Extract every line from the records below that contains the word "computer".

======== GIVEN INFORMATION

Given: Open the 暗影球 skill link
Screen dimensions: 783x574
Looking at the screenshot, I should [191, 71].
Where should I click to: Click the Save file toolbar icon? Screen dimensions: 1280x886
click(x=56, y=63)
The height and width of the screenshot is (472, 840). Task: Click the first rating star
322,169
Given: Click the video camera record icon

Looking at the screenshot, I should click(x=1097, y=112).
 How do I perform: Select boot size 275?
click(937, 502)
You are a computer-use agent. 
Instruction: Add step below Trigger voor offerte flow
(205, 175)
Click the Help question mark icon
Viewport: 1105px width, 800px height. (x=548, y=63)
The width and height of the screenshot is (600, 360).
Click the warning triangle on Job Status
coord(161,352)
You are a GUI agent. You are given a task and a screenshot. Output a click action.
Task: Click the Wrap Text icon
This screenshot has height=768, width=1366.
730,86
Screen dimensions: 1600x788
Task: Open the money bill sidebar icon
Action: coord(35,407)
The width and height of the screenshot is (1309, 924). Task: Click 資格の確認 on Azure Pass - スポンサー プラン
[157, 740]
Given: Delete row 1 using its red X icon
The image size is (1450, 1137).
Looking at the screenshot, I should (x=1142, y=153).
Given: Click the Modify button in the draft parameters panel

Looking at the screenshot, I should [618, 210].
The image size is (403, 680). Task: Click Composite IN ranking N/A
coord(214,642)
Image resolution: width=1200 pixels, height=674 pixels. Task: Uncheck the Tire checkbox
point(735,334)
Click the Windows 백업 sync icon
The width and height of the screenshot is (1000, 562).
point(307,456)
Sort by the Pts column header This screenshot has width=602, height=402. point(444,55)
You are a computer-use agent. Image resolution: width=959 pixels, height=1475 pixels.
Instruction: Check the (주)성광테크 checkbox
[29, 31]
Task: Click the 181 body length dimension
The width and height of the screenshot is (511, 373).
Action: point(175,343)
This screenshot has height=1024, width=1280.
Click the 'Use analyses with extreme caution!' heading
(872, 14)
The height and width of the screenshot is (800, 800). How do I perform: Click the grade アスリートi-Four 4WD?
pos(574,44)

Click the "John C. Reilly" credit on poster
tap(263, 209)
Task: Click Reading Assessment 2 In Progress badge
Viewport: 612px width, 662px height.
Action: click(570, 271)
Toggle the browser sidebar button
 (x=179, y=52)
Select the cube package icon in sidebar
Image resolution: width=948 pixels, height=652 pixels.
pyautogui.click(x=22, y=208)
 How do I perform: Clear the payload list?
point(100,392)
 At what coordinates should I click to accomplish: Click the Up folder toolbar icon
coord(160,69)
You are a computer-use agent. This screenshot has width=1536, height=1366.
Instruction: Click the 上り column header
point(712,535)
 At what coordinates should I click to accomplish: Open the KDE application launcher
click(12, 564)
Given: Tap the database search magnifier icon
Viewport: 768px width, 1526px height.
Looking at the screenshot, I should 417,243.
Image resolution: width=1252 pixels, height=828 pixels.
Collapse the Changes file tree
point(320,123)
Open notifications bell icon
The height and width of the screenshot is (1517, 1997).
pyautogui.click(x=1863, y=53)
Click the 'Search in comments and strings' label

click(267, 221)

================

#### SOLUTION:
You are a computer-use agent. 
You are a computer-use agent. Image resolution: width=959 pixels, height=1475 pixels.
You are a computer-use agent. This screenshot has width=1536, height=1366.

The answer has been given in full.